[Stored records]

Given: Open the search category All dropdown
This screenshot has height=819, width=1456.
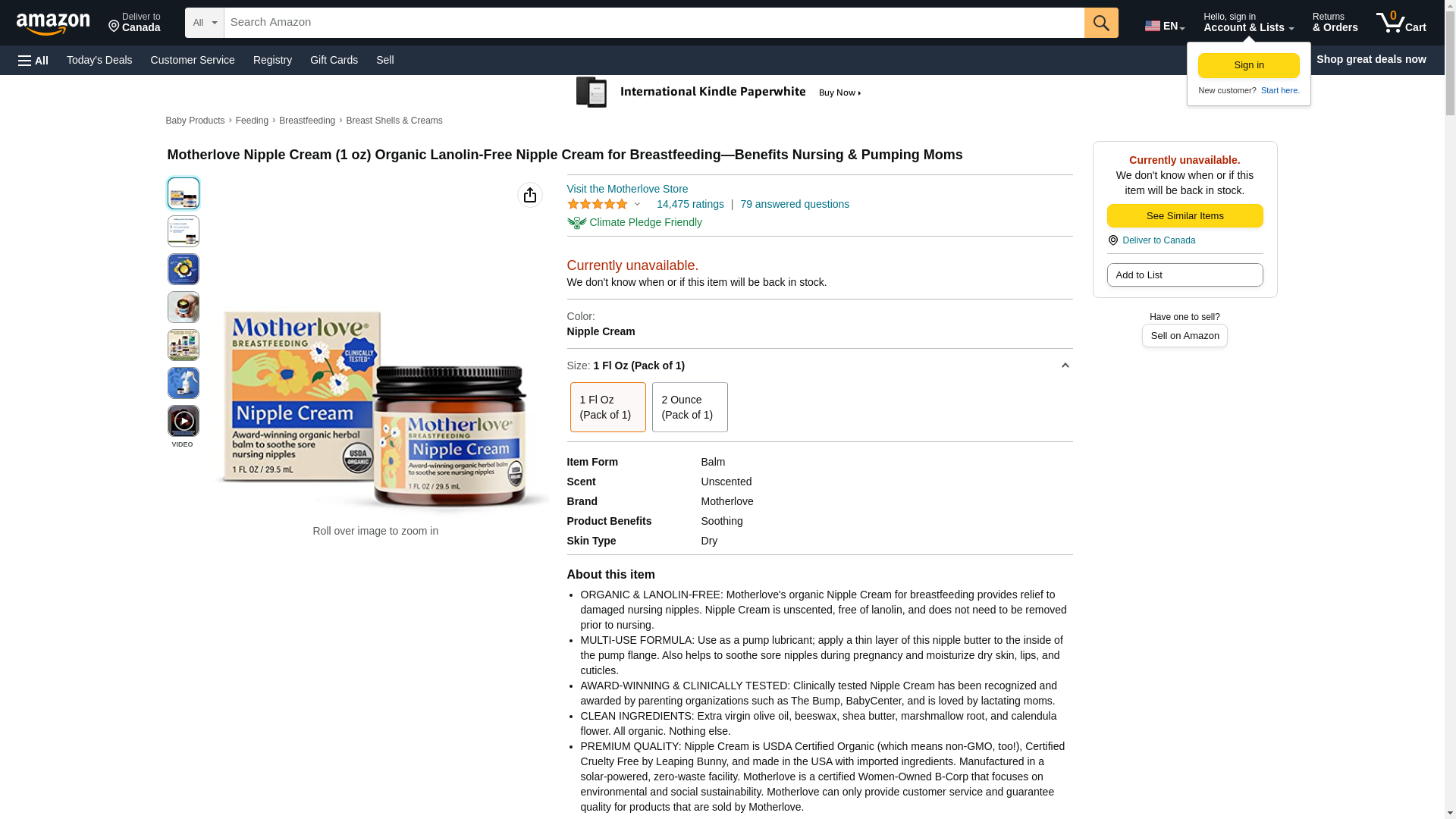Looking at the screenshot, I should (x=205, y=23).
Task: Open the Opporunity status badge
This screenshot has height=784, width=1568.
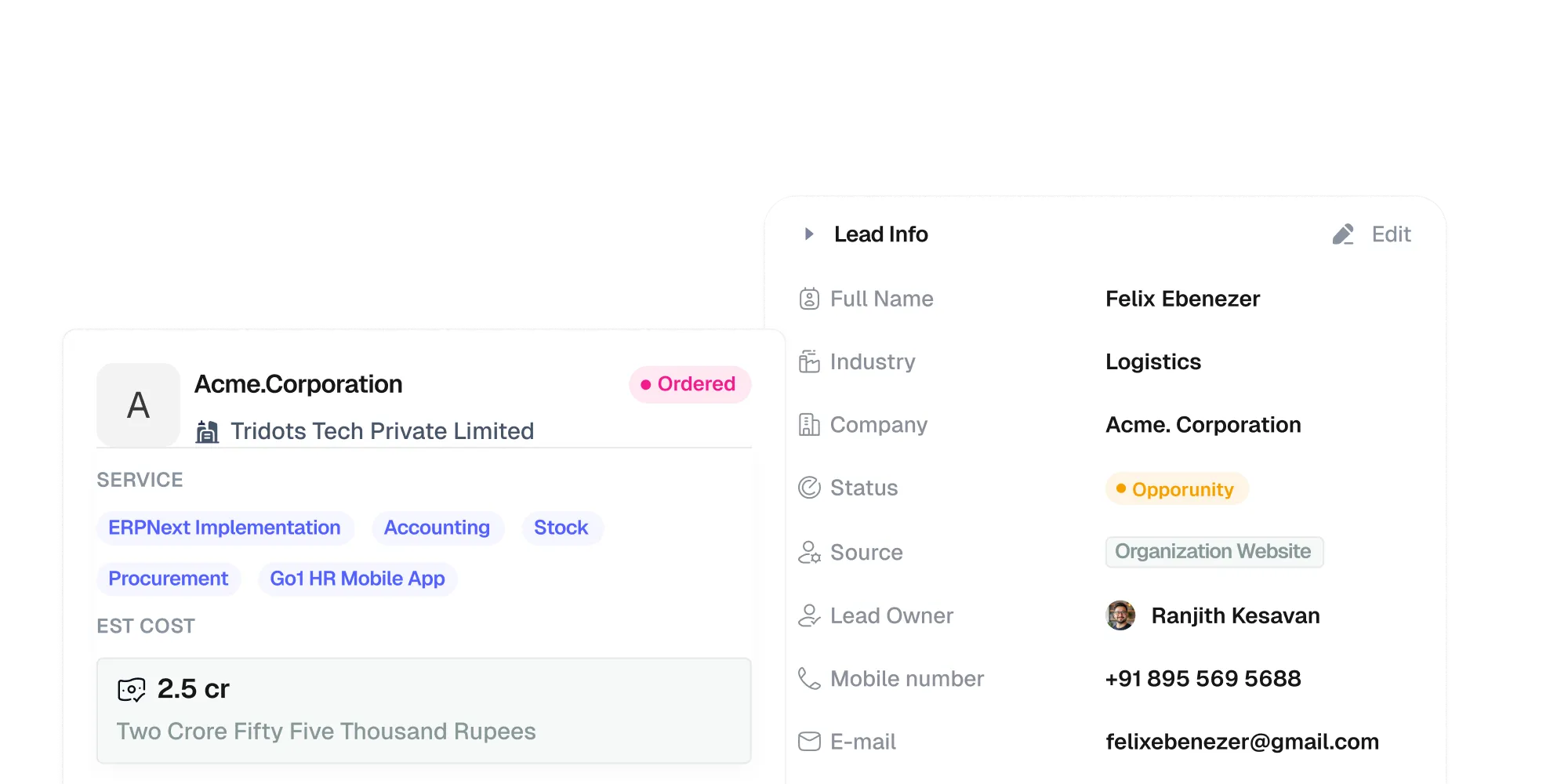Action: (x=1177, y=489)
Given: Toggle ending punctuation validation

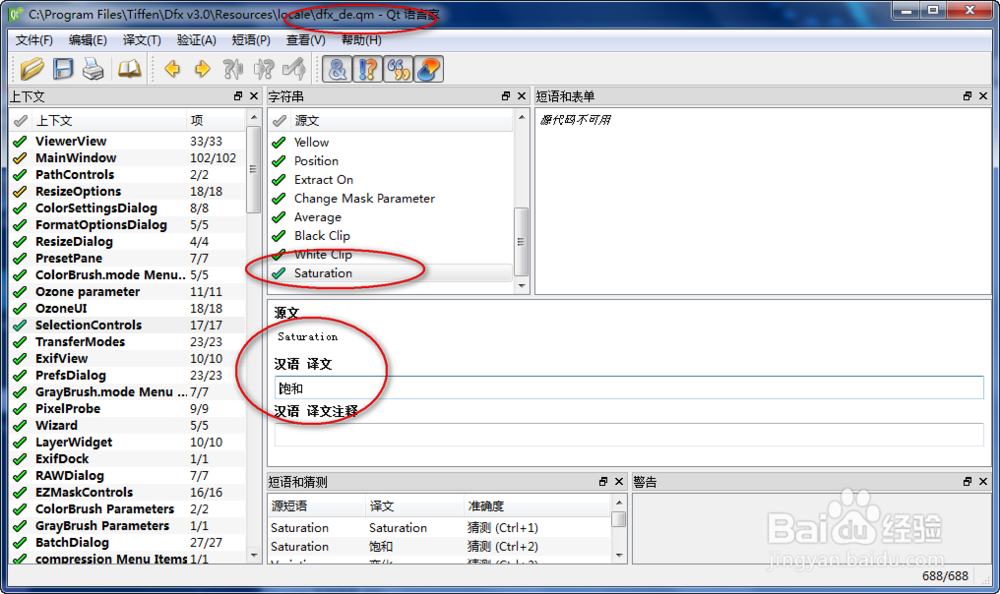Looking at the screenshot, I should [x=368, y=68].
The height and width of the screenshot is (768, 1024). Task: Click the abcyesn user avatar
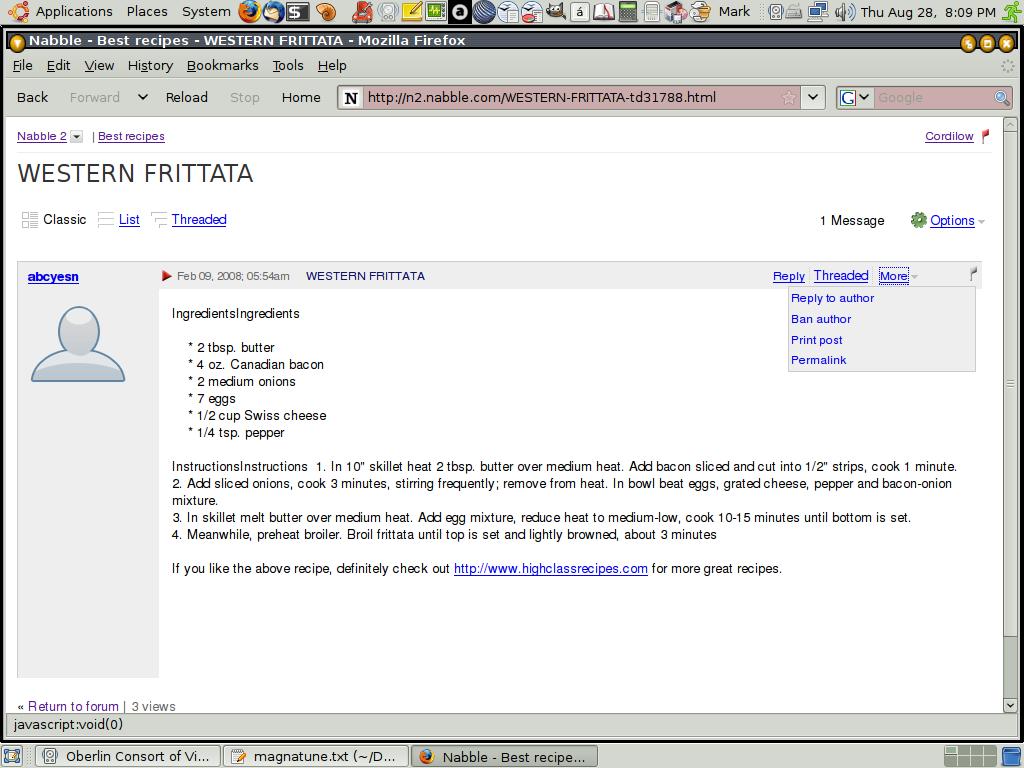(78, 344)
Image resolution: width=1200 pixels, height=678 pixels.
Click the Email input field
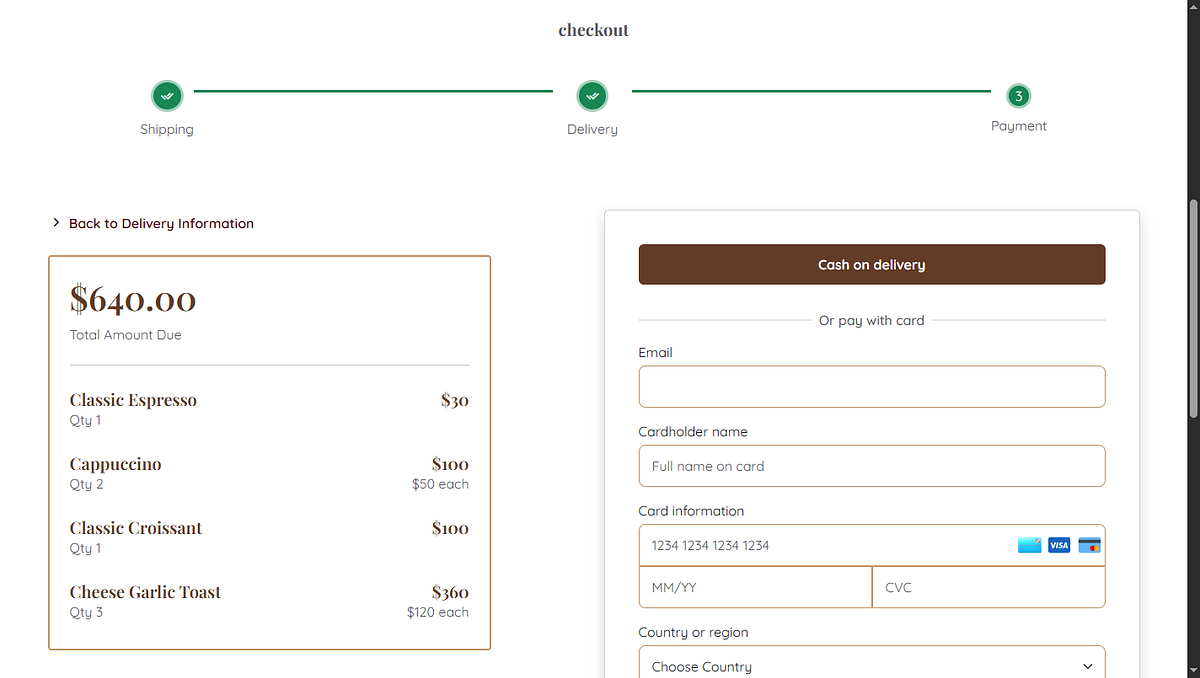point(871,386)
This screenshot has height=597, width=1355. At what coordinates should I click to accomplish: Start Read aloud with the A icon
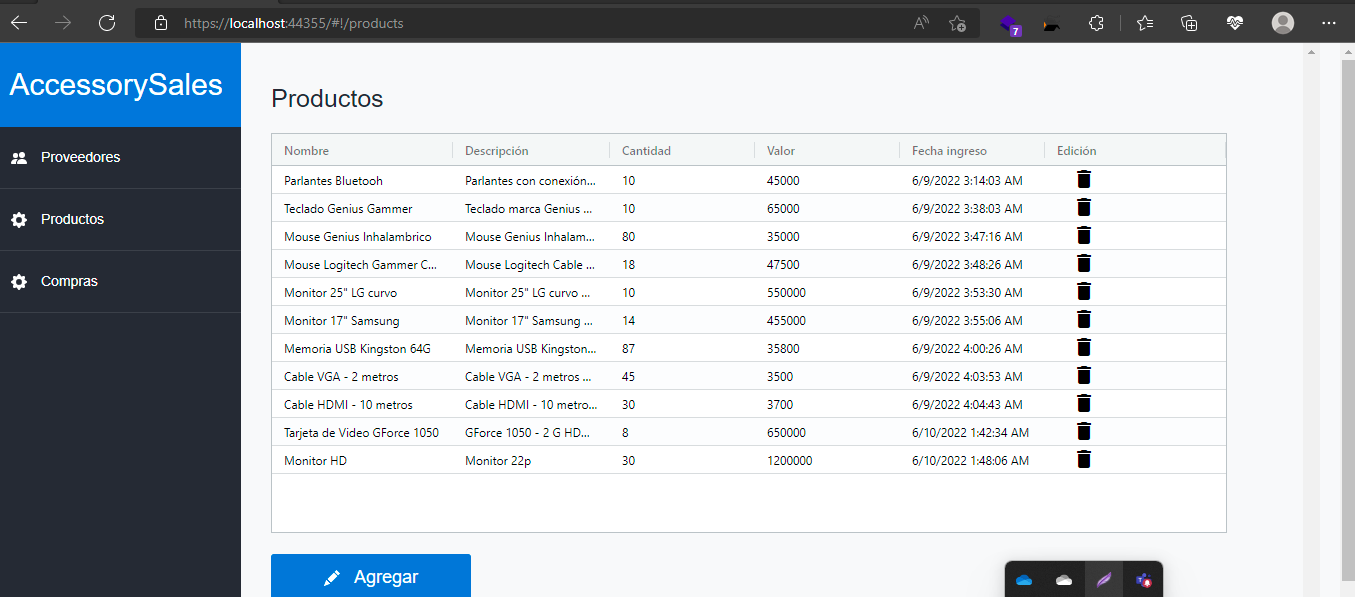coord(919,22)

#### [What you have to do]
Where pictures sit among the data above, omit them, and output the rest exactly.

#### [Your response]
Given: Open the search category All dropdown
This screenshot has height=819, width=1456.
Looking at the screenshot, I should (x=205, y=23).
Task: Open the Opporunity status badge
This screenshot has height=784, width=1568.
Action: (x=1177, y=489)
Given: Toggle ending punctuation validation

Looking at the screenshot, I should [x=368, y=68].
The height and width of the screenshot is (768, 1024). Task: Click the abcyesn user avatar
(78, 344)
Image resolution: width=1200 pixels, height=678 pixels.
Click the Email input field
point(871,386)
This screenshot has height=597, width=1355. At what coordinates should I click to accomplish: Start Read aloud with the A icon
coord(919,22)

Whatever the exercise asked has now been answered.